In the end, though, Horst writes that free agent causation "might be understood in cognitivist terms as a way human minds conceptualize the actions of agents that is orthogonal to how we conceive of nomic causation" (181). Though not clearly intended, this view may be consistent with a view of the human agent and its freedom as a matter of stance: namely, Daniel Dennett's intentional stance that is "orthogonal" to a physical stance. (As Horst notes, the stereotype of an empiricist law, one only attributing behavior, is problematic. For example, Newton's gravitational law understood as describing acceleration is false for objects resting on the surface of the earth. I'd say the stereotype is problematic for another reason: many if not most empiricists describe laws in terms of "attraction" or "force" not behavior.)
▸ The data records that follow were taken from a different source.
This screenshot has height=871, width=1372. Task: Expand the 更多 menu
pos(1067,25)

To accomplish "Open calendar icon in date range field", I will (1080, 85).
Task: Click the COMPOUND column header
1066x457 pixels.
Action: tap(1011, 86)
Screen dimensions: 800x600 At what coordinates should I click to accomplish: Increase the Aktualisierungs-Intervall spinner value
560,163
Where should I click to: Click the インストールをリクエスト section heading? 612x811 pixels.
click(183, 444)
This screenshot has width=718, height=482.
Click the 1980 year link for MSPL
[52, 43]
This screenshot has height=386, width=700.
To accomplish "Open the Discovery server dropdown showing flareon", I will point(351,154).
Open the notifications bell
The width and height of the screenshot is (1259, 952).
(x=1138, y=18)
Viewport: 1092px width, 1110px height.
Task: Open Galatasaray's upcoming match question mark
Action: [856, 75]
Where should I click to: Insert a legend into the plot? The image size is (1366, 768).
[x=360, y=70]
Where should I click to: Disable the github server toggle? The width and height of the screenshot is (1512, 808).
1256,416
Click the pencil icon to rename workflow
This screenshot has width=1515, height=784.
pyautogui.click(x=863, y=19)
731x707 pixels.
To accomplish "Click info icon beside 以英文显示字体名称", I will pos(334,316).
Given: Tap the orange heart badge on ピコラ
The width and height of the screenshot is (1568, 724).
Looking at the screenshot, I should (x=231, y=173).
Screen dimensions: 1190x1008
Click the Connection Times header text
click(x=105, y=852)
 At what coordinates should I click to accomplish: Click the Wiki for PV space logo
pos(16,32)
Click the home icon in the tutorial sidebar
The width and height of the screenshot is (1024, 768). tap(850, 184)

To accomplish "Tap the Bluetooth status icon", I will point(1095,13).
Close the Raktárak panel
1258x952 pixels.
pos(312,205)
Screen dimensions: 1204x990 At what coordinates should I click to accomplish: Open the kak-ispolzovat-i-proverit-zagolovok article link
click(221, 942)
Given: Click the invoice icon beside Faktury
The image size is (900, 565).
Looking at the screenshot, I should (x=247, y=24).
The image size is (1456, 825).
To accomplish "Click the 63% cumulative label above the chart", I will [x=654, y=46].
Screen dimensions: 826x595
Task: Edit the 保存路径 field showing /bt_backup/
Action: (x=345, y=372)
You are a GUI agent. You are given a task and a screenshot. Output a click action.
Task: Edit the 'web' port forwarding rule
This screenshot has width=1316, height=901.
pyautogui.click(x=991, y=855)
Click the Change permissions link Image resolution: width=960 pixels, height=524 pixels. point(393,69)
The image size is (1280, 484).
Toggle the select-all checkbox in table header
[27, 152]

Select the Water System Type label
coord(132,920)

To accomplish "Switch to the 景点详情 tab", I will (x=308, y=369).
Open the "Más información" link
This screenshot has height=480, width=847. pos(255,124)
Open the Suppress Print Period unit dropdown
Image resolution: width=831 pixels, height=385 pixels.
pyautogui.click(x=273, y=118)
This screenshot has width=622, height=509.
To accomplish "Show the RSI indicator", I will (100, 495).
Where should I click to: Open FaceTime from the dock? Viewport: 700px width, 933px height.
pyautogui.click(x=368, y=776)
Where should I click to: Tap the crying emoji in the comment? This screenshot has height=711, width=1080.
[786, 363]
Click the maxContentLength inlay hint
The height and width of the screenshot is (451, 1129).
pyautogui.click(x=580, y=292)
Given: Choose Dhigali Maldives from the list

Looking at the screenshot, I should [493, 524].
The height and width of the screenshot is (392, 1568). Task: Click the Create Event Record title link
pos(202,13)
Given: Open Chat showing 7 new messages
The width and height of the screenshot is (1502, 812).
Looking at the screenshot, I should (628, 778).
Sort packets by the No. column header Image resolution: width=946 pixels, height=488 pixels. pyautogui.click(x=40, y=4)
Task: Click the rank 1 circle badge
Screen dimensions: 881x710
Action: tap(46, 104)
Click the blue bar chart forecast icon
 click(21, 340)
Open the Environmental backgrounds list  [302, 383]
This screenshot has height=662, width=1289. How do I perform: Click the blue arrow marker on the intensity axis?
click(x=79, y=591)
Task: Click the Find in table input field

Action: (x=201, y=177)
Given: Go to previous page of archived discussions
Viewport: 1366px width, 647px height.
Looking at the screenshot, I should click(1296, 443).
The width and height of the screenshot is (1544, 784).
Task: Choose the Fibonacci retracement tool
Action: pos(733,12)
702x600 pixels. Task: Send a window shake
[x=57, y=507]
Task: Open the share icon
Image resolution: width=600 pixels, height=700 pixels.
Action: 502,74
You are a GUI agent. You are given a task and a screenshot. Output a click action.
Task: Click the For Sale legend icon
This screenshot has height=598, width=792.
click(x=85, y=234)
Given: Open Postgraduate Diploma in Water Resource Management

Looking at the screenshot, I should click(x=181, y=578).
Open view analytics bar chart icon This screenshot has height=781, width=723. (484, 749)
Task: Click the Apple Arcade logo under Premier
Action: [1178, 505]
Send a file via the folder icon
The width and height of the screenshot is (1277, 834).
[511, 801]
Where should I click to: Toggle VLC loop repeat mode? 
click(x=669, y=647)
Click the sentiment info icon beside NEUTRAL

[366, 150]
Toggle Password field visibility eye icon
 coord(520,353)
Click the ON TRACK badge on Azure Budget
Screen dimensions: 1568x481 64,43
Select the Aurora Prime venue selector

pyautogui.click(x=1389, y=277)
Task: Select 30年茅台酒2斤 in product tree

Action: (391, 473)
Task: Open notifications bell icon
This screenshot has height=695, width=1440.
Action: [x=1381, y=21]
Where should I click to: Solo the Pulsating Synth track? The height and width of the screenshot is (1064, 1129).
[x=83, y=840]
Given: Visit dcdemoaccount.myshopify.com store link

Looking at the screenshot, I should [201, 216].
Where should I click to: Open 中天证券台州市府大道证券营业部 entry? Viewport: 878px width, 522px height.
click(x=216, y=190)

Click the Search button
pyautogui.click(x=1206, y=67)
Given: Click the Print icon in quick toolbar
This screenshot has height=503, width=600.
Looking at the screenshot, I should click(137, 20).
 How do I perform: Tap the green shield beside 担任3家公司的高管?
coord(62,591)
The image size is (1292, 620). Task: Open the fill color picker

Mawson proposes a naturalistic (non-dualist) agent cause. This agent is supposed to take advantage of nomic gaps in the brain and so cause the right neurological effects without breaking laws. The envisioned agent is one which makes atomic, chemical, or neuronal changes in just the right parts of the brain: those places where a change will have the desired effect, say raising the arm, but also right in that they are places devoid of operative laws and so where a change will break no law. Put so baldly this is an amazing power to postulate, an agent as demon. How does it get so well informed about just where and how to act? Perhaps natural selection could pick any agent causes that hook up to causal pathways toward advantageous action. But I fail to see the survival advantage in picking the nomic gaps.

If the agent must be terrifically competent to manipulate a brain, we may need to move to the realm of theology. The volume does just that. Ward's "Concepts of God and the Order of Nature" is a primarily historical account of the concept of God. Most importantly, the history builds toward "open theology, which espouses the non-deterministic nature of the God-world relation" (217). Part of his suggestion is that God, "a spiritual being of great wisdom and power" could, if real, develop a dappled universe along with something like Mawson's agent causes; "traditional theology would call them souls". (219) Of course, some will be disappointed if God must be postulated to make sense of an otherwise natural agent cause. Still, Russell Re Manning's "From Order to God" gives two dappled world-view arguments from design to back up the postulation. First, without God, order has no reason to persist, and there is only accidental activity which is "in effect, to dis-order order". So, if there truly is order in the dappled world, God needs to be responsible for it: "God provides and sustains it." (230) Second, though "according to the new thinking about order, [as described in Rethinking Order] order is messy and piecemeal: hardly designed order at all." But really this is an advantage for the design argument as we should "favour the idea of God as an involved and situated designer, rather than a dispenser (Henry Ford-like) of one size fits all productions via rigid and unresponsive laws of nature" (232).

Perhaps something stronger can be said to bolster the argument from design in a dappled world. Again, the dappled-world idea is that fundamentally there are powers rather than laws. So, the contemporary argument for the fine-tuning of the laws of nature might seem to be off the table. However, that argument is easily given in terms of powers. One part of that argument goes something like this: If either the strong or the weak nuclear force were just a bit different in strength, then basic nuclear structures would be unstable and things like hydrogen and water would not exist in large quantities. Likewise, the argument goes, the synthesis of the carbon nucleus in large stars depends on the fine-tuning of these forces or powers. So, if powers are real as described by the dappled worldview, then there is a need to explain why they are so exactly right. This may lead some to conclude that God likely exists and sets things right so that the universe can contain life. On the other hand, one may also reasonably take this modeling sensitivity as a reason to question the reality of the causal powers.